In the passage about Jedox below, list every example it gives of the Performance Management needs the software can meet.

— Start of Excerpt to read —

Jedox is an Enterprise Performance Management software which is used for planning, analytics and reporting in finance and other areas such as sales, human resources and procurement. Its core is a cell-oriented, multi-dimensional in-memory OLAP database that has been especially designed for budgeting and forecasting, and data consolidation. The software has a modular Software as a Service platform. It uses Microsoft Excel as its user interface and a Jedox-specific spreadsheet, both browser independent. Jedox is developed by the software provider of the same name (Jedox GmbH).

Field of use and circulation 
Jedox has been developed for planning, analysis, reporting and data consolidation tasks and may be used in all industries and departments. Jedox extracts the required operational data from the downstream systems, converts it into an analyzable form and makes it available to various user groups through need-based evaluations or access options in multiple front-ends.

It is the most salient feature of the software that apart from covering Business Intelligence applications, e.g. OLAP analyses and retrospective reports, it also includes the option to meet Performance Management needs, such as what–if analyses, demand planning, simulation, budgeting, financial planning, and balanced scorecards.

Jedox is used in approximately 140 countries and is shipped in 26 languages. Organizations that have used Jedox to build Business Intelligence and Performance Management applications are, among others, Metro Group, the German Federation of Chambers of Commerce (DIHK) and Swissport.

— End of Excerpt to read —
— Start of Provided data —

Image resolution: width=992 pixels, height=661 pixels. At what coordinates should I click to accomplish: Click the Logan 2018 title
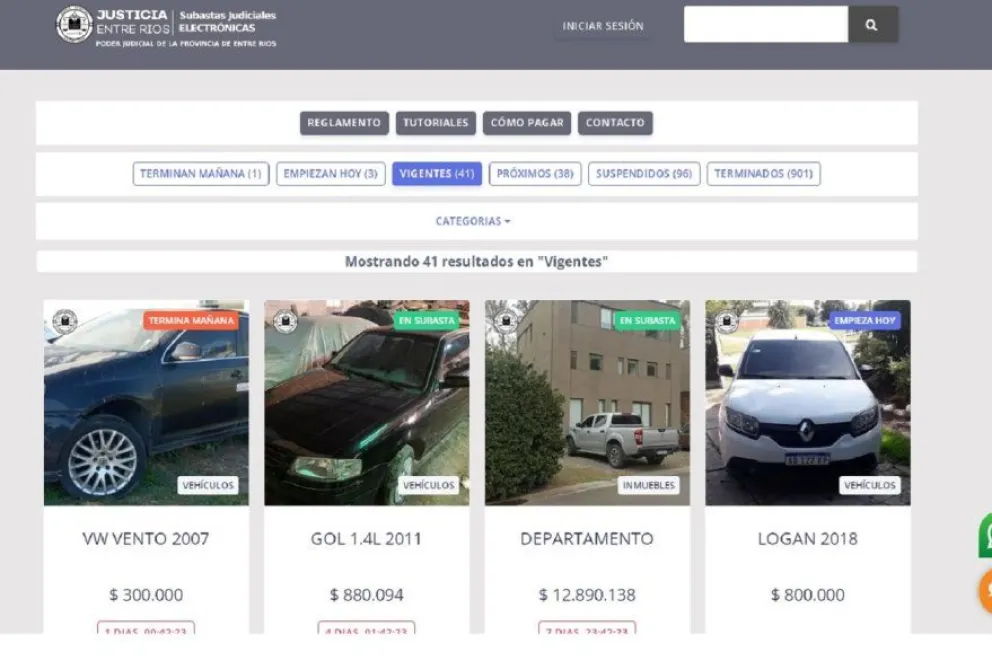pyautogui.click(x=807, y=539)
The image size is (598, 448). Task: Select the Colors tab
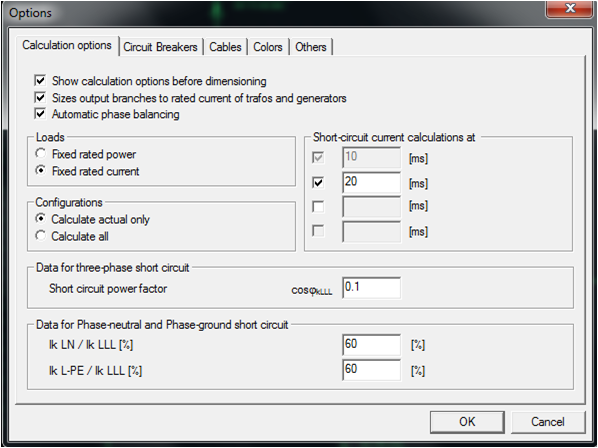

— End of Provided data —

Written reply: What-if analyses, demand planning, simulation, budgeting, financial planning, and balanced scorecards.